Extracted information START

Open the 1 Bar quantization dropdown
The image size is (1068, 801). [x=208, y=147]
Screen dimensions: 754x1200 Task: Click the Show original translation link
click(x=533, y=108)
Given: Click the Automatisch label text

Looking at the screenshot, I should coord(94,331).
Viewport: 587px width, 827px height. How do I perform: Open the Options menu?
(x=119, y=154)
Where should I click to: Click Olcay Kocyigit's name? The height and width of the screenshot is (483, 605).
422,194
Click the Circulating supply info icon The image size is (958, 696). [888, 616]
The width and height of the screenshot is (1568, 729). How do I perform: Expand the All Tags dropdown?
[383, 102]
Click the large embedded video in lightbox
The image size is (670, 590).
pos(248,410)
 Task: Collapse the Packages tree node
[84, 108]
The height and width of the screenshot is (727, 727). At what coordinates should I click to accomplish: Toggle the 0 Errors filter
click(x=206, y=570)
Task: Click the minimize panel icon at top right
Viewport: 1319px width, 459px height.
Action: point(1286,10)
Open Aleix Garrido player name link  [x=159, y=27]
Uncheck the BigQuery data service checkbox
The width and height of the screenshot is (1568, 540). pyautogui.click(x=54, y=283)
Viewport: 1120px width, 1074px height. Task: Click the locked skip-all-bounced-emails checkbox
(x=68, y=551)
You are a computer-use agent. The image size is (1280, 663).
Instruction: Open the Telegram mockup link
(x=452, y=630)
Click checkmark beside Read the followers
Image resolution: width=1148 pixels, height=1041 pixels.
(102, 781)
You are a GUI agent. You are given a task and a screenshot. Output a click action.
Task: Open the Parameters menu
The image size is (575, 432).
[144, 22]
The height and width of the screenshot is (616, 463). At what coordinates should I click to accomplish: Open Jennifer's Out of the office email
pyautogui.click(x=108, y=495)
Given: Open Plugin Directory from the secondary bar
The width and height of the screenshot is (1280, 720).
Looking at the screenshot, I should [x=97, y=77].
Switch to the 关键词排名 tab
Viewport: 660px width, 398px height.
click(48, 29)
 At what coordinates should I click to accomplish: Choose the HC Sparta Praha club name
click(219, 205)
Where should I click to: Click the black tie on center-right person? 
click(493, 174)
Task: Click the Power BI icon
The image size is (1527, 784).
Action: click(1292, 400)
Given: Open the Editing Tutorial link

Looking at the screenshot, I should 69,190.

Extracted information END

■ Task brief:
All of the records above must be reproduced exactly.

■ Response to this exercise:
Open the 1 Bar quantization dropdown
The image size is (1068, 801). [x=208, y=147]
Screen dimensions: 754x1200 Task: Click the Show original translation link
click(x=533, y=108)
Given: Click the Automatisch label text

Looking at the screenshot, I should coord(94,331).
Viewport: 587px width, 827px height. How do I perform: Open the Options menu?
(x=119, y=154)
Where should I click to: Click Olcay Kocyigit's name? The height and width of the screenshot is (483, 605).
422,194
Click the Circulating supply info icon The image size is (958, 696). [888, 616]
The width and height of the screenshot is (1568, 729). How do I perform: Expand the All Tags dropdown?
[383, 102]
Click the large embedded video in lightbox
The image size is (670, 590).
pos(248,410)
 Task: Collapse the Packages tree node
[84, 108]
The height and width of the screenshot is (727, 727). At what coordinates should I click to accomplish: Toggle the 0 Errors filter
click(x=206, y=570)
Task: Click the minimize panel icon at top right
Viewport: 1319px width, 459px height.
Action: point(1286,10)
Open Aleix Garrido player name link  [x=159, y=27]
Uncheck the BigQuery data service checkbox
The width and height of the screenshot is (1568, 540). pyautogui.click(x=54, y=283)
Viewport: 1120px width, 1074px height. Task: Click the locked skip-all-bounced-emails checkbox
(x=68, y=551)
You are a computer-use agent. The image size is (1280, 663).
Instruction: Open the Telegram mockup link
(x=452, y=630)
Click checkmark beside Read the followers
Image resolution: width=1148 pixels, height=1041 pixels.
(102, 781)
You are a GUI agent. You are given a task and a screenshot. Output a click action.
Task: Open the Parameters menu
The image size is (575, 432).
[144, 22]
The height and width of the screenshot is (616, 463). At what coordinates should I click to accomplish: Open Jennifer's Out of the office email
pyautogui.click(x=108, y=495)
Given: Open Plugin Directory from the secondary bar
The width and height of the screenshot is (1280, 720).
Looking at the screenshot, I should [x=97, y=77].
Switch to the 关键词排名 tab
Viewport: 660px width, 398px height.
click(48, 29)
 At what coordinates should I click to accomplish: Choose the HC Sparta Praha club name
click(219, 205)
Where should I click to: Click the black tie on center-right person? 
click(493, 174)
Task: Click the Power BI icon
The image size is (1527, 784).
Action: click(1292, 400)
Given: Open the Editing Tutorial link

Looking at the screenshot, I should 69,190.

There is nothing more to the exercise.